UIPP - Union des Industries de la Protection des Plantes

Des alternatives aux néonicotinoïdes ? Pas toujours

14 mars 2018

Alors que la France s’apprête à interdire, à compter du 1er septembre 2018, la famille des néonicotinoïdes, l’Anses, l’Agence nationale de sécurité de l’alimentation, a listé, culture par culture, les alternatives possibles. Objectif : aider le Gouvernement à accorder, ou non, des dérogations à ces molécules jusqu’au 1er juillet 2020 en cas de manque. Vigne, betterave industrielle et fourragère, céréales à paille, maïs et laitue ont ainsi été passées au crible dans un avis publié par l’agence le 5 mars.
Dans son évaluation, l'Anses constate que sur certains usages, les alternatives ne sont pas équivalentes. Sur betteraves et céréales, par exemple, l'Agence avance que « sur les ravageurs des parties aériennes (pucerons, mouches…), les alternatives chimiques sont uniquement des applications foliaires.

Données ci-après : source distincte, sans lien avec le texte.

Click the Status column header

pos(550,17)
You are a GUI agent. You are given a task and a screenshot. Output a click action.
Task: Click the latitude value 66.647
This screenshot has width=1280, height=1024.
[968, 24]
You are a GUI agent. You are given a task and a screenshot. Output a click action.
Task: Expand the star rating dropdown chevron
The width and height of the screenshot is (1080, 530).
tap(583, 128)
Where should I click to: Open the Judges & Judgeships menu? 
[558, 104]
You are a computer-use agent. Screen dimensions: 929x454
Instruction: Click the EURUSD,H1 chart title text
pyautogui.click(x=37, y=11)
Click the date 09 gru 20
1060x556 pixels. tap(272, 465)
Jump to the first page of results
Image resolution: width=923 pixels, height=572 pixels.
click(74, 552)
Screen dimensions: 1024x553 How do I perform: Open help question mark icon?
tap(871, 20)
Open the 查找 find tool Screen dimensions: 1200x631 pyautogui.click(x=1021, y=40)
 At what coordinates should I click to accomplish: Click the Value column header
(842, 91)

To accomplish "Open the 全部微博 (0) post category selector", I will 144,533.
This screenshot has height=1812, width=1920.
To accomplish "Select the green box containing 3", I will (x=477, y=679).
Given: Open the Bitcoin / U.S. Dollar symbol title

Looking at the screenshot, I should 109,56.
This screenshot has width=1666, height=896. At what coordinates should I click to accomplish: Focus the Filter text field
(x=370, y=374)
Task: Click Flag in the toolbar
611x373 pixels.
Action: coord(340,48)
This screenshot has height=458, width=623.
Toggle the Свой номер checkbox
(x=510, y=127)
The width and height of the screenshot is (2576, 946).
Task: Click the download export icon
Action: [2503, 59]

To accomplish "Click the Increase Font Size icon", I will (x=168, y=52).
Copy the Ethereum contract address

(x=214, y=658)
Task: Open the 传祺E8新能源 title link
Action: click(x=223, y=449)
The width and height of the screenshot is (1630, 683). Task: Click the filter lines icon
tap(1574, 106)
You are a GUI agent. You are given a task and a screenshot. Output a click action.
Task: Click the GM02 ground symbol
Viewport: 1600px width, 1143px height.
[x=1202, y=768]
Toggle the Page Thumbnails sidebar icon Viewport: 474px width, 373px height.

Celles-ci sont plus difficiles à positionner dans le temps et donc plus aléatoires en termes d'efficacité, ce qui est identifié comme un point critique en particulier pour les pucerons vecteurs de virus qui peuvent être à l'origine de pertes de rendement. » Dans un communiqué daté du 6 mars, l'Association interprofessionnelle de la betterave et du sucre fait part de son espoir de bénéficier d'une dérogation dans le temps, « afin que des recherches de solutions alternatives nouvelles puissent aboutir. »
Un rapport final est attendu pour le second trimestre 2018 : il fera le bilan des alternatives sur l'ensemble des usages phytosanitaires des néonicotinoïdes et actualisera les alternatives identifiées en tenant compte des nouvelles autorisations de mise sur le marché (AMM).